=== Given records ===
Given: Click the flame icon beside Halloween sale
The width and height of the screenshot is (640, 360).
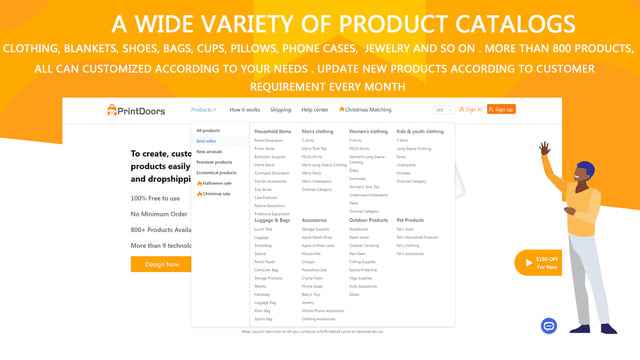Looking at the screenshot, I should pos(200,184).
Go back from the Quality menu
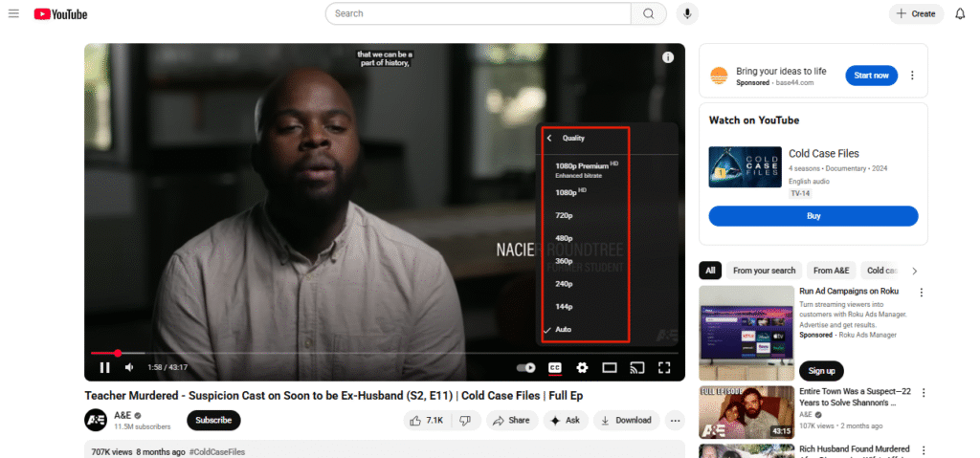Screen dimensions: 980x458 pos(549,138)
===
Work to complete: Output every entry above exactly, minus the pictures.

Solution:
Given: Click the flame icon beside Halloween sale
The width and height of the screenshot is (640, 360).
Looking at the screenshot, I should pos(200,184).
Go back from the Quality menu
Screen dimensions: 980x458 pos(549,138)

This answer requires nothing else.